Counting from the line that holds "This screenshot has", return each line exactly, through and including the last line of the entries.
┄┄┄┄┄┄┄┄┄┄
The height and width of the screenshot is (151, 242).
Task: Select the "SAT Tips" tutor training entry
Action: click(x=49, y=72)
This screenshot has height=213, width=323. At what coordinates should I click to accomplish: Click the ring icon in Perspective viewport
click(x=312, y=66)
┄┄┄┄┄┄┄┄┄┄
### Task response
This screenshot has height=213, width=323. At what coordinates should I click to accomplish: Click the ring icon in Perspective viewport
click(x=312, y=66)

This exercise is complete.